- **Requirement**:
Nothing but a verbatim copy of the data, minus the images, should be returned.

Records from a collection

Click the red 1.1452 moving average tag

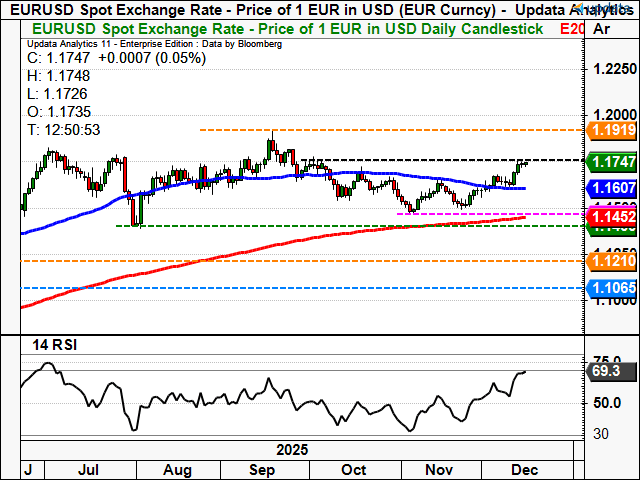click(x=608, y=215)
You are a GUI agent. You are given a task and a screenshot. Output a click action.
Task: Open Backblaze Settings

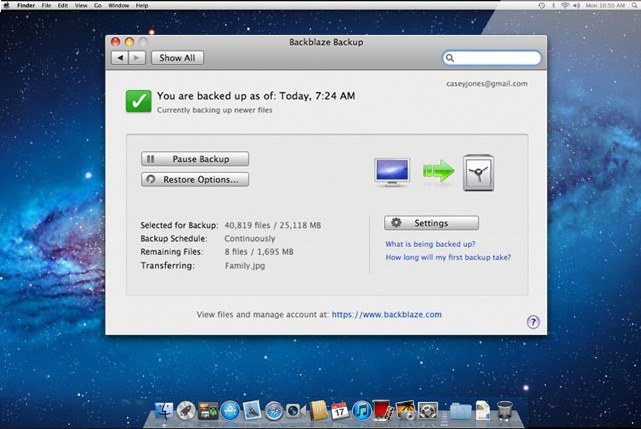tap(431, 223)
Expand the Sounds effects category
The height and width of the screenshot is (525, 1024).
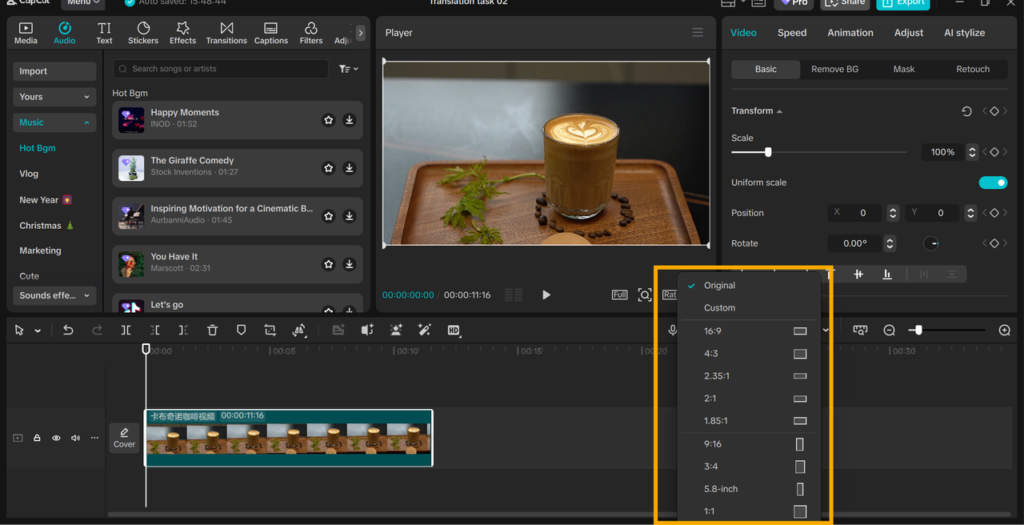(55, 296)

- **Solution to this exercise**:
Click the red 1.1452 moving average tag

click(x=608, y=215)
You are a GUI agent. You are given a task and a screenshot. Output a click action.
Task: Open Backblaze Settings

tap(431, 223)
Expand the Sounds effects category
The height and width of the screenshot is (525, 1024).
(55, 296)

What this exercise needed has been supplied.